Leaving the EU not as easy as you think
Terry Palmer has popped up in your letters column, (January 17), demanding that the UK leave the EU immediately.
Where I do agree with him is that we need some real debate in Parliament and the country about the complexity of leaving an organisation of which we have been a member since 1973 and with which our economy and citizens’ rights are very integrated.
If we pull out immediately, with no contingency plans in place, we will face immediately a customs barrier to our main export market; our universities will lose access to European research programmes; our hospitals will lose access to Euratom’s radioactive isotopes for cancer treatment; our police will lose access to Europol to fight crime across borders; the financial sector (the major part of our economy) will lose access to the European Market; our farmers will face barriers to their exports and World Trade Organisation tariffs will apply to our food imports from Spain, France etc. pushing up the cost of living; the border in Ireland will no longer be open and the Peace Process be put in jeopardy; workers’ and consumers’ rights enshrined in EU law will be lost; UK citizens resident in other EU countries will have no certainty as to what their rights are just as much as EU citizens in the UK; airlines will not know if they have the right to fly across the rest of Europe, and the easy travel we currently enjoy will be jeopardised.

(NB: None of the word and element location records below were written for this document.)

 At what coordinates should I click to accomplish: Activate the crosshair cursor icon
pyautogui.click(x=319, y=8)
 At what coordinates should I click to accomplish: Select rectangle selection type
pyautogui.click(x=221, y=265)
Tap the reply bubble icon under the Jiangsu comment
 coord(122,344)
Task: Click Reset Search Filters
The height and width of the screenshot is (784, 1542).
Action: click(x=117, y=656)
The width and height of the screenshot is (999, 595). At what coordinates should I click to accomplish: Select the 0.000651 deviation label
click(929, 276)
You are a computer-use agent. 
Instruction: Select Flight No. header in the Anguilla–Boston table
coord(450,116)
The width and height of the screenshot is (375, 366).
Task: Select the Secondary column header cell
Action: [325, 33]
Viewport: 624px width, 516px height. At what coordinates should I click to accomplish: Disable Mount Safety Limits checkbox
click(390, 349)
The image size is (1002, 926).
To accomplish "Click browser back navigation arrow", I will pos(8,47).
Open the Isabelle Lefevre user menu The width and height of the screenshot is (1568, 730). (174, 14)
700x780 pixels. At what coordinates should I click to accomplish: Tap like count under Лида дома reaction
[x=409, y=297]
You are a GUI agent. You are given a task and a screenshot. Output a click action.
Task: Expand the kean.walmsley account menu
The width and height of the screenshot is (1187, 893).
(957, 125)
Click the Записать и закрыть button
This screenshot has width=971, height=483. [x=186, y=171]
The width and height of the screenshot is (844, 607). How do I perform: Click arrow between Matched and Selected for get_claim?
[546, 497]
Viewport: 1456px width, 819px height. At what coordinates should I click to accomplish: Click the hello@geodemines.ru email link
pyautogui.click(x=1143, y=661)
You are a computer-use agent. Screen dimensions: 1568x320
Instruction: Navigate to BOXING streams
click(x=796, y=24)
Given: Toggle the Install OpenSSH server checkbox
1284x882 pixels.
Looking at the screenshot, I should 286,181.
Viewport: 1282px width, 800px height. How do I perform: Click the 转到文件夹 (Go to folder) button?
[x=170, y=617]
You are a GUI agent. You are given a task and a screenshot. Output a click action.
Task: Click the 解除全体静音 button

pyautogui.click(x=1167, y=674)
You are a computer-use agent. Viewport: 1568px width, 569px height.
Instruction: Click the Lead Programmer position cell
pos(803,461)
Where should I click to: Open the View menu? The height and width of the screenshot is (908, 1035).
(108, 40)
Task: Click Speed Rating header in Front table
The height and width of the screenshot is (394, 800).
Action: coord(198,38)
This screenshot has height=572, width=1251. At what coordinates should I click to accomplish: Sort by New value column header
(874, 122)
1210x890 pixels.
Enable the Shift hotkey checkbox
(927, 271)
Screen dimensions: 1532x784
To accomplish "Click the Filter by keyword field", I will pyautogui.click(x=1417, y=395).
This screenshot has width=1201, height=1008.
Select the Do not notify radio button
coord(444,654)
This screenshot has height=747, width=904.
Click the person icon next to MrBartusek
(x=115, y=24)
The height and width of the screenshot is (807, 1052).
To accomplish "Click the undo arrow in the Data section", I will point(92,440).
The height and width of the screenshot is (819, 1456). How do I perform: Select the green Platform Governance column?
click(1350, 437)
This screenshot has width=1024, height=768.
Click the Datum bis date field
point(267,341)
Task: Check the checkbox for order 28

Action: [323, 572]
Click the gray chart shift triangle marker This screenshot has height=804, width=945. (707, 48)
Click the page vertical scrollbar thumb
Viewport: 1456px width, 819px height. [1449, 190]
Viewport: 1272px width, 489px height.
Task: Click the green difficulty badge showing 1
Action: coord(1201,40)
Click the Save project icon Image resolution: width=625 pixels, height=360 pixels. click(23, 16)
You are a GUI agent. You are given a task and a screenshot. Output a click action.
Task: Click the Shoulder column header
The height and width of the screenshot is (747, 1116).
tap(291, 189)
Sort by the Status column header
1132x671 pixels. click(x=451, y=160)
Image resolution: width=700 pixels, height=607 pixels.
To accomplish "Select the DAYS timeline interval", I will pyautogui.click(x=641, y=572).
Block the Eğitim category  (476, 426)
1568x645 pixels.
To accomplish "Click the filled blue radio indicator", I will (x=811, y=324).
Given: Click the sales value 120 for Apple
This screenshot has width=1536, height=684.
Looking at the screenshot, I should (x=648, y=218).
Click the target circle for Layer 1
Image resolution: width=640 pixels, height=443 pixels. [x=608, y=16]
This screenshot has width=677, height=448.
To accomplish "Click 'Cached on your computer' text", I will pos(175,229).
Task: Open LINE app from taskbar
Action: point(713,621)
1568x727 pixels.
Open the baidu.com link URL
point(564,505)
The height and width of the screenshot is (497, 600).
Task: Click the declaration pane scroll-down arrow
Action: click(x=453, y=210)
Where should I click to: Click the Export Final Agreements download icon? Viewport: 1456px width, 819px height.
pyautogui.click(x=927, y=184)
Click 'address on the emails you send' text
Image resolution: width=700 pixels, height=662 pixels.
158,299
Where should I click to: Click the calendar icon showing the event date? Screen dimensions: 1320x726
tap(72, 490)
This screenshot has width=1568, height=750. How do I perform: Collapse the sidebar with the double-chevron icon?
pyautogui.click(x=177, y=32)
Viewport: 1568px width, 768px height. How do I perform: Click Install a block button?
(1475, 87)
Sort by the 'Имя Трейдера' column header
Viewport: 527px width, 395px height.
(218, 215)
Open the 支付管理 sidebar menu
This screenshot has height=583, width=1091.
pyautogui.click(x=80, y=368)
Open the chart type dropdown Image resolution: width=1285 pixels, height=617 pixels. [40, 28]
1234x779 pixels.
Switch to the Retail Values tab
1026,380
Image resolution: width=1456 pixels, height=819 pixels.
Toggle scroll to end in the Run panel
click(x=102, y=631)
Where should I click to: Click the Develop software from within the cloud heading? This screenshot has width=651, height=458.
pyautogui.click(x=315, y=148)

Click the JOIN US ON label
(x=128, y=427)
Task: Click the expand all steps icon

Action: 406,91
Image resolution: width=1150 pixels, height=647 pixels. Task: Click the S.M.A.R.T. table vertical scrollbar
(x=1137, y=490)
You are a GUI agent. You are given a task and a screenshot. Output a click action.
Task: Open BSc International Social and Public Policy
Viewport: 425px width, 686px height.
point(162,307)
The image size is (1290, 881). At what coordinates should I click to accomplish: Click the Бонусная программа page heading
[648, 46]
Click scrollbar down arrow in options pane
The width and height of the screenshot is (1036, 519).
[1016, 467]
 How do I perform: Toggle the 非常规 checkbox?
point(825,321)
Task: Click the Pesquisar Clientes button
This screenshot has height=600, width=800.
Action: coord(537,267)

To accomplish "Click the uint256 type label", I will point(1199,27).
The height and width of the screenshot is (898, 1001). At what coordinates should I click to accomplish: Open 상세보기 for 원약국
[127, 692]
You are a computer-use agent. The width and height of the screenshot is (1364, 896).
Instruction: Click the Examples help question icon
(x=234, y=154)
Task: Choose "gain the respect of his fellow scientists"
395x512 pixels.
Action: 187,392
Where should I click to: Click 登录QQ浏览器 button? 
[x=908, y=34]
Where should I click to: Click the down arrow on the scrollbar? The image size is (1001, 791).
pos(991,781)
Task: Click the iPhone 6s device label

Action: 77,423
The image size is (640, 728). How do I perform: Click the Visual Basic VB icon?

Much of our inward investment from outside the EU is predicated on having smooth access to the Single Market, and could very well migrate to other European countries.
The big problem the leading Brexiters are encountering is that they either appear to have been (and still are?) unaware of just how complex our withdrawal from the EU would be, or they deliberately dismissed any discussion of potential problems as “Project Fear”. The Leave campaign insisted everything would be very easy, adding we would no longer have to fear millions of Turkish citizens coming to take up residence. Turkey is very unlikely to be joining the EU any time soon, so this was deliberate misinformation.
Mrs May and David Davis are now trying to find a way of enjoying all the benefits and privileges of our EU membership without obeying the rules or making our financial contribution, and finding it very difficult. Liam Fox thinks he can produce overnight trade agreements around the world when they usually take several years of negotiation, whereas we already have through the EU over 750 agreements covering not just trade, but also issues like airline flying rights. I cannot see President Trump signing up to anything with us which will not put “America First” and would weaken our food safety rules, as the EU has much higher standards of animal welfare and food safety, particularly in relation to routine use of antibiotics as growth promoters in animal feed. He also lacks the concern shown in Europe over climate change.
These are just some of the issues that need very serious debate both in Parliament and throughout the country before any final decision is made. It is our children’s and grandchildren’s future we are talking about. Most of them, if they had a vote, voted to remain.